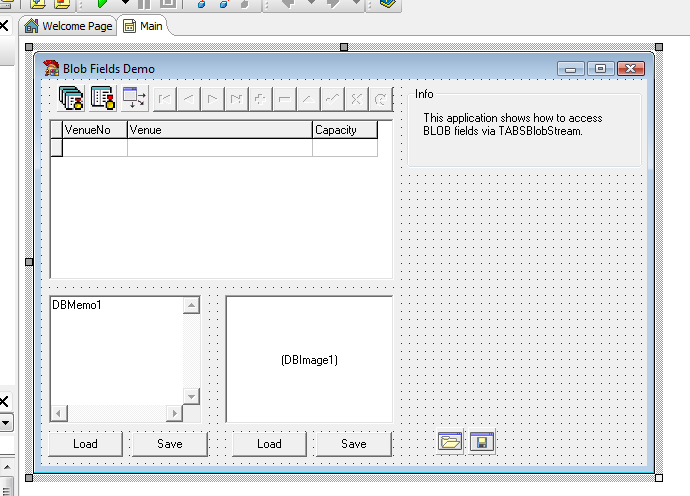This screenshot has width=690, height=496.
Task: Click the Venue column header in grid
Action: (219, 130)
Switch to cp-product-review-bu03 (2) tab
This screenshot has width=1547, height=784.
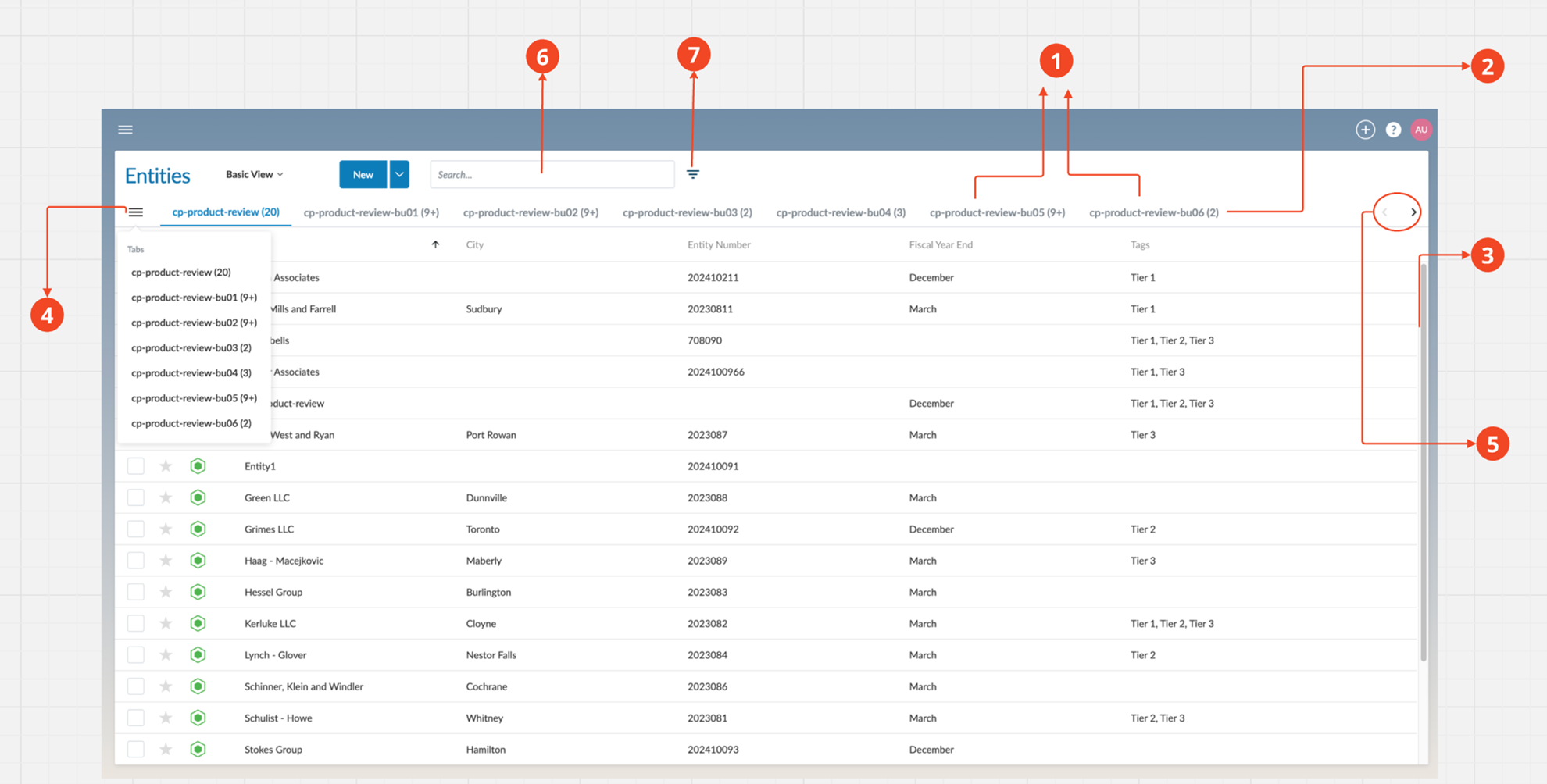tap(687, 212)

__________________________________________________

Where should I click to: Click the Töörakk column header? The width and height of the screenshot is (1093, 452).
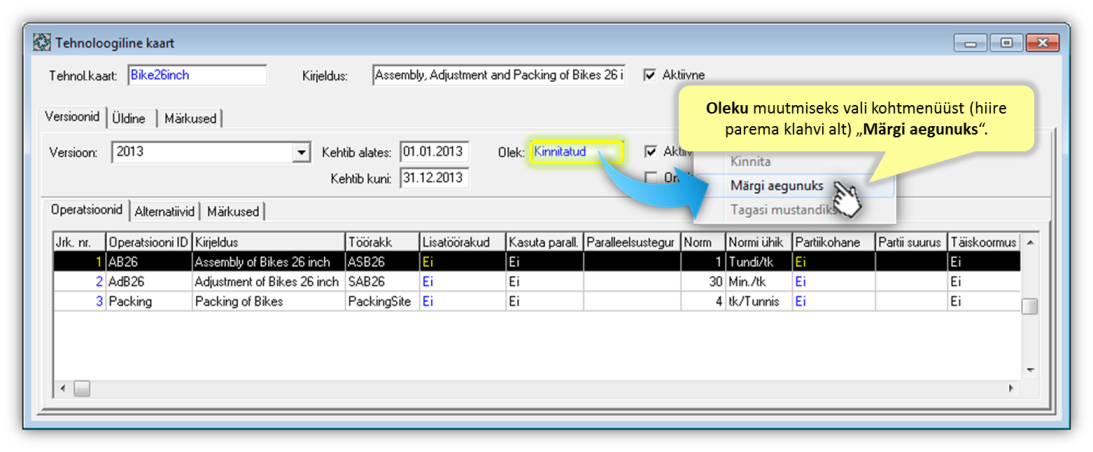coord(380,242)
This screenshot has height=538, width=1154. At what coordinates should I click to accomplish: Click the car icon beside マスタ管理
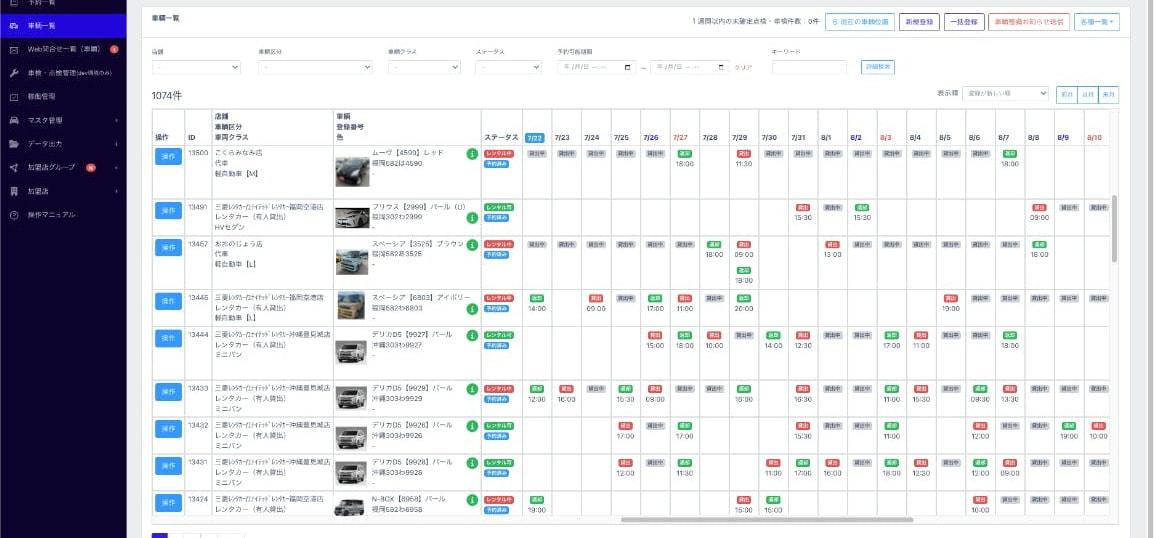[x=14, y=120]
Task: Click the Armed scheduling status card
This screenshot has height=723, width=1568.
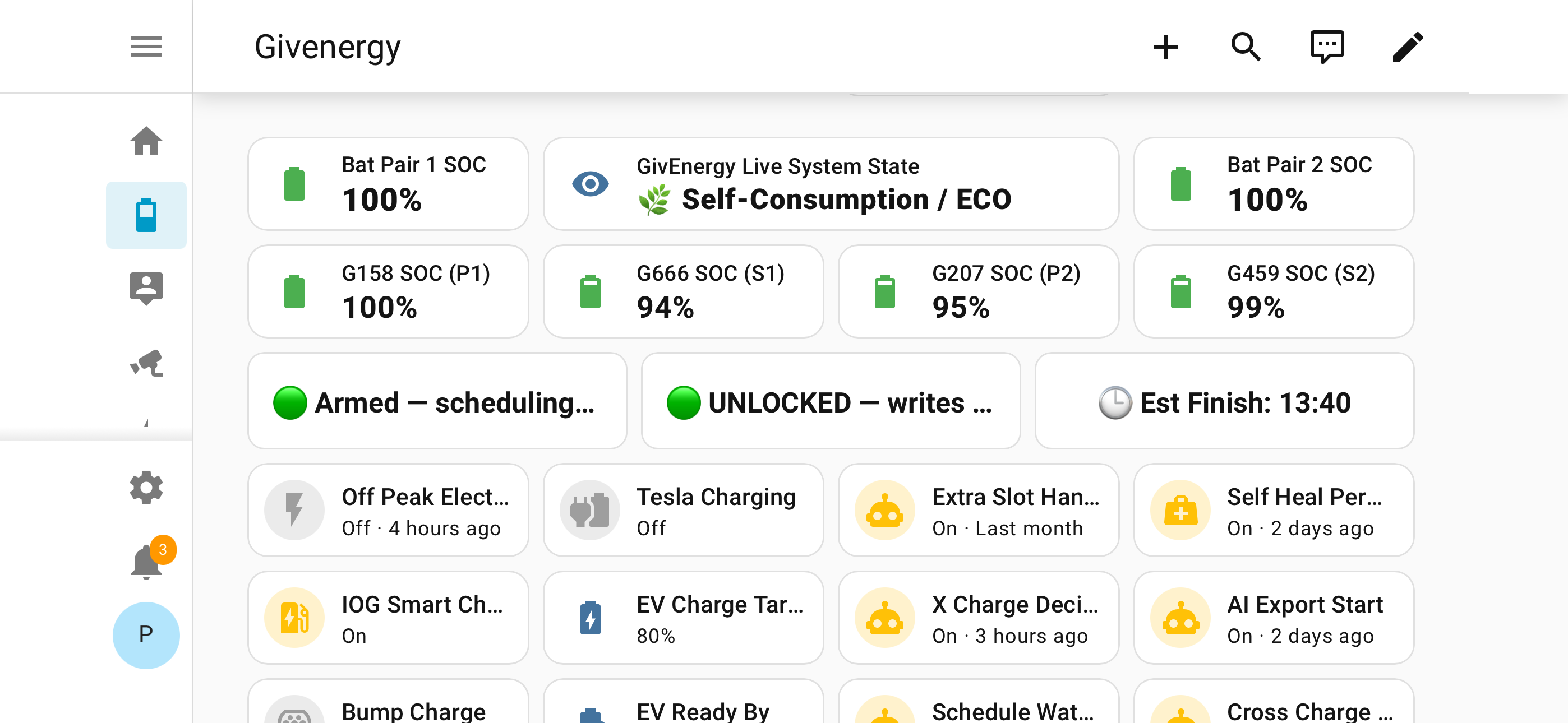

__________________________________________________

§ **EXERCISE OBJECTIVE**: Look above for the line with "Where should I"; quote it and every line after it, stopping after the line with "Task: Click the Armed scheduling status card", exactly, with nothing added and without pictures.

§ **OUTPUT FOR THIS TASK**:
Where should I click to: Click the Töörakk column header? The width and height of the screenshot is (1093, 452).
coord(380,242)
This screenshot has height=538, width=1154. At what coordinates should I click to accomplish: Click the car icon beside マスタ管理
[x=14, y=120]
Task: Click the Armed scheduling status card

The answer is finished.